スコアメイクのためには、なるべく遠くへ飛ばすことより、短めの番手で刻んで打つ選択が時には重要となる。しかしながら「多くのアマチュアの方は刻む選択肢がない、あるいは候補にあっても選択できていないです」と兼濱は言う。では、まず刻む選択肢を作るためには何が必要なのだろうか。
「刻む・刻まないを判断するための前提として、自分の飛距離をちゃんと理解していることが大事です。とくにドライバーの場合、多く見積もり過ぎていて、意外と正確に知っていないなんてパターンも多いですね。まずは自分が各番手でどれだけ飛ばせるのかを、インドアスタジオなどに設置された弾道測定器やシミュレーションで確認しておきましょう」(兼濱、以下同)
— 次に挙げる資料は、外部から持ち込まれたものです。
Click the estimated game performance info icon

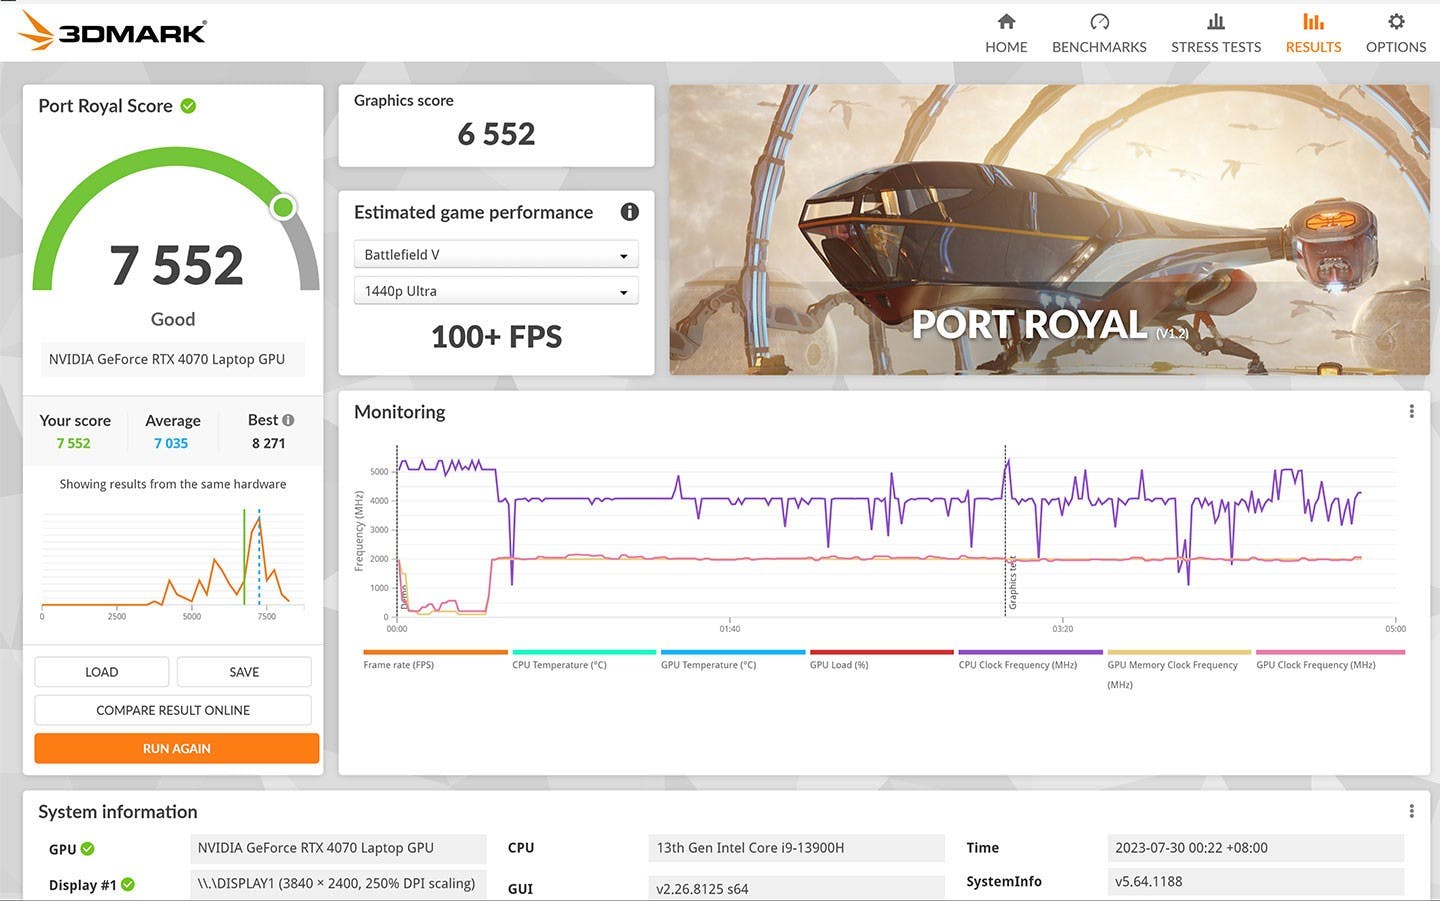(x=629, y=212)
自分の飛距離がわかったら、実際のラウンドではピンまでの距離やコースレイアウトと照らし合わせて刻む・刻まないの判断をすることになるのだが、これがまた難しい。
「極論を言ってしまえば、グリーン周り以外のショットをすべてアイアンで刻むのがセーフティですが、ゴルフには『飛ばし』という楽しみがあるのもまた確かです。とくに娯楽の一環としてゴルフを楽しみつつ好スコアも目指したい、というエンジョイゴルファーにとっては『すべて刻む』選択がゲームとして面白いかと言えば、否だと思います」
そこで兼濱がオススメだという判断ポイントは「落ちどころが見えないところに打たないこと」だという。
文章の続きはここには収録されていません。